▶ _TASK DESCRIPTION_: What follows is a set of records; repeat all of them exactly.

========================================================================

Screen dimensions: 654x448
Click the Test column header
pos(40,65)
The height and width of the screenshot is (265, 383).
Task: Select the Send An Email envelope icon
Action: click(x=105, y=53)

========================================================================

▶ _FINISHED EXERCISE_:
Screen dimensions: 654x448
Click the Test column header
pos(40,65)
The height and width of the screenshot is (265, 383).
Task: Select the Send An Email envelope icon
Action: click(x=105, y=53)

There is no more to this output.